#### Your objective
Print all the entries verbatim.

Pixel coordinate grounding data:

↓

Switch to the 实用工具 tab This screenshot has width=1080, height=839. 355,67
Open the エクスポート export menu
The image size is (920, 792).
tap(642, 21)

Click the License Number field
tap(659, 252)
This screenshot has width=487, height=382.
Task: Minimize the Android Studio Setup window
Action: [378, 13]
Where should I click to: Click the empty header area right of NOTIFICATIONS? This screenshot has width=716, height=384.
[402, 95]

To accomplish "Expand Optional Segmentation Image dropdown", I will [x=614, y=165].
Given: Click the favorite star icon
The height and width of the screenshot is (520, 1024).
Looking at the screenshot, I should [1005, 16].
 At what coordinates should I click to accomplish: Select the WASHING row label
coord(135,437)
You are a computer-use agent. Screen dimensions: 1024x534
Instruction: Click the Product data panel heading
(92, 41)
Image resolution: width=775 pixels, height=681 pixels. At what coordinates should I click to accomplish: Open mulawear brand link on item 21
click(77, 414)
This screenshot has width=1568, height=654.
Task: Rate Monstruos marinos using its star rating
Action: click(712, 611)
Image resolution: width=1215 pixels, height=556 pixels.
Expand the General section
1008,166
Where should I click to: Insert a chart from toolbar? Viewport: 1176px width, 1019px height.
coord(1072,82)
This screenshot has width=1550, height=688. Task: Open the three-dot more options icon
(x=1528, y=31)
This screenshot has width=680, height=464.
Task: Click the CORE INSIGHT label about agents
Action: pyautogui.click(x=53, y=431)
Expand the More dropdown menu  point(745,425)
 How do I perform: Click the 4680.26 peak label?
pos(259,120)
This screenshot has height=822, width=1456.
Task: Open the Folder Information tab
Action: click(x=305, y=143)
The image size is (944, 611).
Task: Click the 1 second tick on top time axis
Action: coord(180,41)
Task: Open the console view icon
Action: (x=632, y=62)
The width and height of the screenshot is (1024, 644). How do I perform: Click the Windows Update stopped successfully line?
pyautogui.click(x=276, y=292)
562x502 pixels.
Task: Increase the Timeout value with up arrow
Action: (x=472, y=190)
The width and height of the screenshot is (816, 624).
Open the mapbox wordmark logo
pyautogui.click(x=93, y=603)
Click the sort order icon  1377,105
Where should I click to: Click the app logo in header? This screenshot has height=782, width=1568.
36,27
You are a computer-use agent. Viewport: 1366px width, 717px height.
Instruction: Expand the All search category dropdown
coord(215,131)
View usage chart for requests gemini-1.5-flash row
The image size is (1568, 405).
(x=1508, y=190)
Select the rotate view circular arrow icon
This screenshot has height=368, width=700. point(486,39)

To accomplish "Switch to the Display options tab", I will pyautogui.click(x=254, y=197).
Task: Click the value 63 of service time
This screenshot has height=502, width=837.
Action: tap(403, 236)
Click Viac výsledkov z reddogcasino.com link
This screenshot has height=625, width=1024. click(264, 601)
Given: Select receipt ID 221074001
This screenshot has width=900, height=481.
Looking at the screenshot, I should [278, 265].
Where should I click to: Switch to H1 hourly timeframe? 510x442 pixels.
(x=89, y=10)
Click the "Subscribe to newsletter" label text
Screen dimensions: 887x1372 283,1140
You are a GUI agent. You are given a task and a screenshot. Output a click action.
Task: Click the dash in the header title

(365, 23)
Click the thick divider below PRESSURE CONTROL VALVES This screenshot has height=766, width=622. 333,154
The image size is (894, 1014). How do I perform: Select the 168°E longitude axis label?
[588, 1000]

↑

#### Response to this task
Switch to the 实用工具 tab This screenshot has width=1080, height=839. 355,67
Open the エクスポート export menu
The image size is (920, 792).
tap(642, 21)

Click the License Number field
tap(659, 252)
This screenshot has width=487, height=382.
Task: Minimize the Android Studio Setup window
Action: [378, 13]
Where should I click to: Click the empty header area right of NOTIFICATIONS? This screenshot has width=716, height=384.
[402, 95]

To accomplish "Expand Optional Segmentation Image dropdown", I will [x=614, y=165].
Given: Click the favorite star icon
The height and width of the screenshot is (520, 1024).
Looking at the screenshot, I should [1005, 16].
 At what coordinates should I click to accomplish: Select the WASHING row label
coord(135,437)
You are a computer-use agent. Screen dimensions: 1024x534
Instruction: Click the Product data panel heading
(92, 41)
Image resolution: width=775 pixels, height=681 pixels. At what coordinates should I click to accomplish: Open mulawear brand link on item 21
click(77, 414)
This screenshot has width=1568, height=654.
Task: Rate Monstruos marinos using its star rating
Action: click(712, 611)
Image resolution: width=1215 pixels, height=556 pixels.
Expand the General section
1008,166
Where should I click to: Insert a chart from toolbar? Viewport: 1176px width, 1019px height.
coord(1072,82)
This screenshot has width=1550, height=688. Task: Open the three-dot more options icon
(x=1528, y=31)
This screenshot has width=680, height=464.
Task: Click the CORE INSIGHT label about agents
Action: pyautogui.click(x=53, y=431)
Expand the More dropdown menu  point(745,425)
 How do I perform: Click the 4680.26 peak label?
pos(259,120)
This screenshot has height=822, width=1456.
Task: Open the Folder Information tab
Action: click(x=305, y=143)
The image size is (944, 611).
Task: Click the 1 second tick on top time axis
Action: coord(180,41)
Task: Open the console view icon
Action: (x=632, y=62)
The width and height of the screenshot is (1024, 644). How do I perform: Click the Windows Update stopped successfully line?
pyautogui.click(x=276, y=292)
562x502 pixels.
Task: Increase the Timeout value with up arrow
Action: (x=472, y=190)
The width and height of the screenshot is (816, 624).
Open the mapbox wordmark logo
pyautogui.click(x=93, y=603)
Click the sort order icon  1377,105
Where should I click to: Click the app logo in header? This screenshot has height=782, width=1568.
36,27
You are a computer-use agent. Viewport: 1366px width, 717px height.
Instruction: Expand the All search category dropdown
coord(215,131)
View usage chart for requests gemini-1.5-flash row
The image size is (1568, 405).
(x=1508, y=190)
Select the rotate view circular arrow icon
This screenshot has height=368, width=700. point(486,39)

To accomplish "Switch to the Display options tab", I will pyautogui.click(x=254, y=197).
Task: Click the value 63 of service time
This screenshot has height=502, width=837.
Action: tap(403, 236)
Click Viac výsledkov z reddogcasino.com link
This screenshot has height=625, width=1024. click(264, 601)
Given: Select receipt ID 221074001
This screenshot has width=900, height=481.
Looking at the screenshot, I should [278, 265].
Where should I click to: Switch to H1 hourly timeframe? 510x442 pixels.
(x=89, y=10)
Click the "Subscribe to newsletter" label text
Screen dimensions: 887x1372 283,1140
You are a GUI agent. You are given a task and a screenshot. Output a click action.
Task: Click the dash in the header title

(365, 23)
Click the thick divider below PRESSURE CONTROL VALVES This screenshot has height=766, width=622. 333,154
The image size is (894, 1014). How do I perform: Select the 168°E longitude axis label?
[588, 1000]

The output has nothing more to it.